He nodded gravely.
"I have heard your story. Now listen to mine. I'm not without hope of enlisting your sympathy. Not for myself: I need, and will have, the sympathy of no man; but for the cause for which I fight, for which I hope and believe I shall be able to persuade you to fight. My mother was a poor woman—a woman of the people; my father—my God! the irony of it—a gentleman. He was, if the truth were known, something more than a gentleman. We are all gentlemen to-day, or think we are, and one has to make a distinction. He was more than a gentleman. He was an aristocrat. He was more, even, than an aristocrat; but we will not talk further of that now. She was my mother, but not his wife. She was the mother of his child, and he left her and her child to starve. We did not starve; but I pass over those years. When I was ten, she broke down, worked out, worn out, wearied out. Then I took over her burden. No matter what my work, no matter who my employer. There are thousands of such employers as he; there are millions of such workers as I—workers whom no law protects. You may not be cruel to a cat or dog; you may not over-work a horse. These are offences which are punishable by law. But your fellow-men and fellow-women, your clerk, your shop-assistant, your warehouse-man—these you may starve, sweat, over-work, underpay, these you may do to death if you like, and none shall say you nay. The sweating, the over-work, and the underpay are the least of the evils they endure.

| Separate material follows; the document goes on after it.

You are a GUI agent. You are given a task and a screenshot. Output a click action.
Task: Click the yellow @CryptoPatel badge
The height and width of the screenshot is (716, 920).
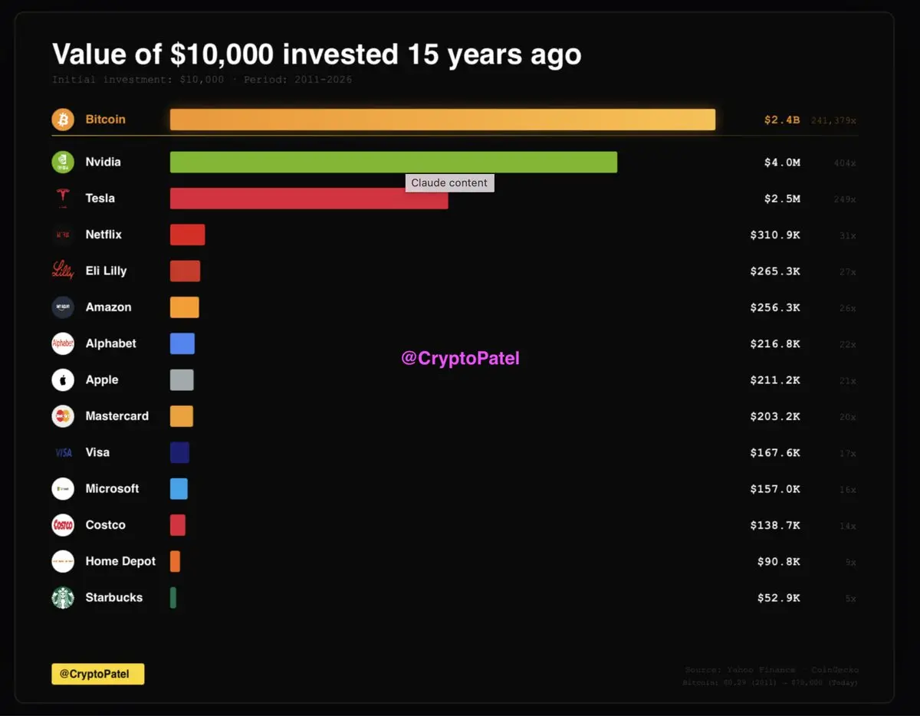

"The one and only aim of most employers is making money. And 'making' money means taking money, the money which is the rightful property of others—means, in point of fact, swindling. But a good business man is shy of swindling his customers. The customer is a free agent. If he discovers he is being swindled he will take his custom elsewhere, and loss of custom means loss of money, which will not suit your business man. So he must needs look for somebody else to sweat and swindle—somebody who cannot take himself elsewhere at choice; and in ninety-nine cases out of a hundred, the somebodies are the unfortunate employees. They must be made to do the greatest possible amount of work at the least possible rate of pay. And that they be compelled to endure this wholesale blood-sucking and robbery, they must of necessity be kept in a state of subjection, of fear, of slavery, and bondage. All feeling of independence, of having a soul or a conscience to call their own, must be taken from them. They are the chattels of their master, the creatures of his will, depending—they and their wife and child, if wife or child there be—upon his whim and pleasure for the roof which covers their head, for the clothes they wear, for the very food which keeps body and soul together. Let them once feel any sense of independence—let them once feel that they can obtain shelter and clothes and food at the hands of another employer, and they will no longer consent to be sweated and robbed, underfed, underpaid, and overworked.

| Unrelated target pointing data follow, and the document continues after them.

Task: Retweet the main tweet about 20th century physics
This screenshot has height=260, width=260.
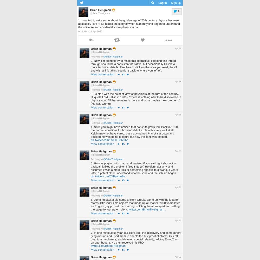Action: 117,40
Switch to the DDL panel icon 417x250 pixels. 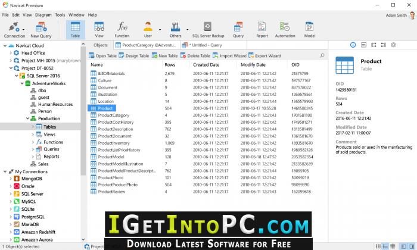coord(362,45)
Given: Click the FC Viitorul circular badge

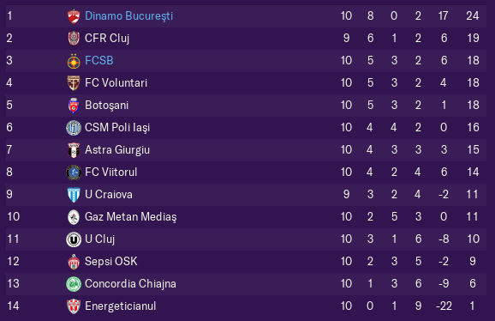Looking at the screenshot, I should [74, 173].
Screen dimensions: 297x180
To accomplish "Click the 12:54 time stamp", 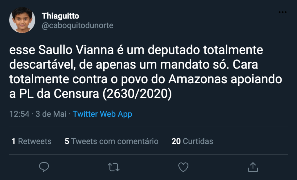I will point(19,114).
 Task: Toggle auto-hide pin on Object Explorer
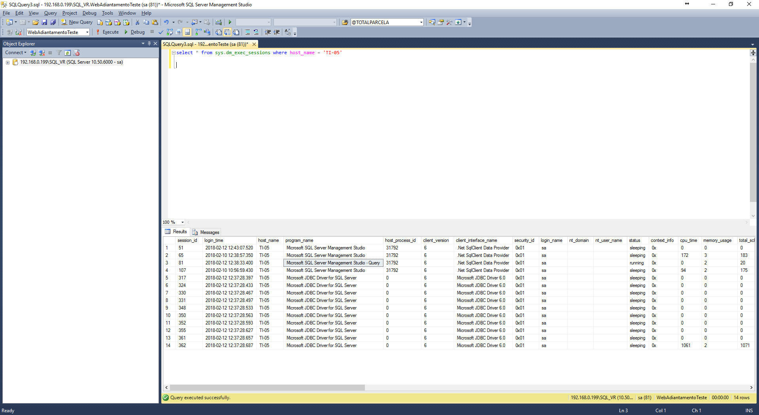(149, 43)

"There are several ways of bringing the unhappy employees to this state of servile subjection. One is to browbeat, to bully, and to intimidate, till their nerve be gone and their spirit be broken. But why stand it, you ask? Why not throw off these chains, and seek work at the hands of some employer who is considerate and just. The reason is that such an employer is not easy to find, and, when found, the chances are a hundred to one against his having a vacancy on his staff.

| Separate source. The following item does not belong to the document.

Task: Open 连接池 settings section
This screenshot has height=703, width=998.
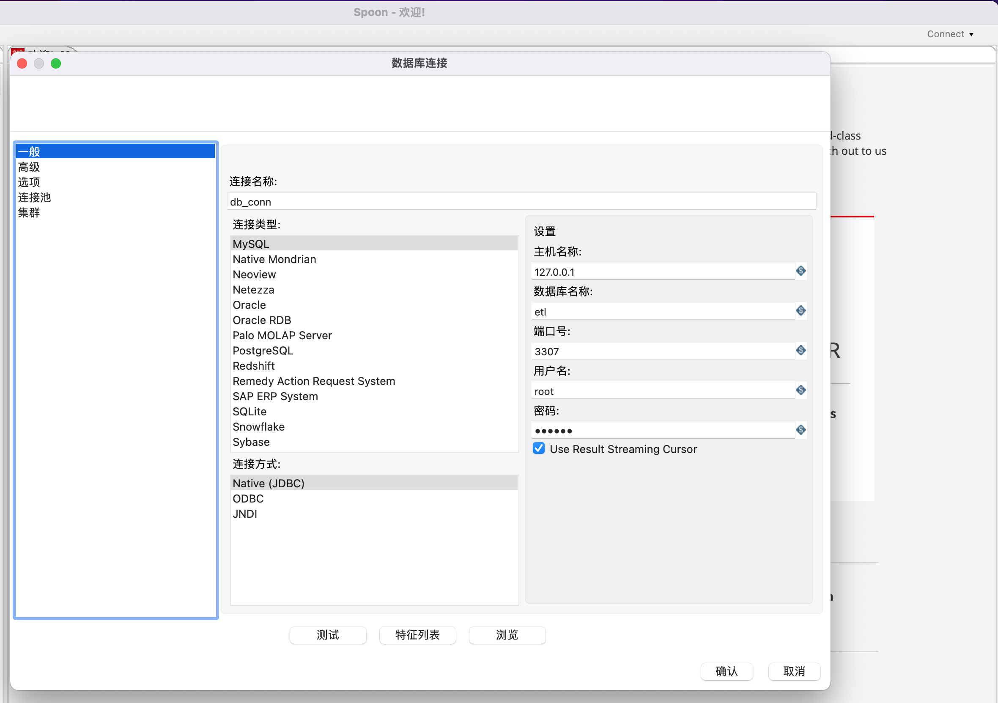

"Every man in a situation knows that there are thousands out, and that, were he to resign his post, it would be filled, almost at a moment's notice, and at any wage which an employer chose to offer. Such knowledge as that gives pause to the man who is minded to assert his independence, for out of his meagre salary it is almost impossible to save; and to be out of work even for a week or two, with nothing to fall back upon, means not only starvation for him and his, but means that every week he is out, the longer is he likely to remain so. It means shabby clothes; for how, without money, can he buy new clothes to keep up the appearance which is of so much importance to him when applying for a post? It means that in an incredibly short time he begins to look shabby and broken-down—begins to look, in fact, like one of life's derelicts, and, of life's derelicts, employers are apt to fight shy.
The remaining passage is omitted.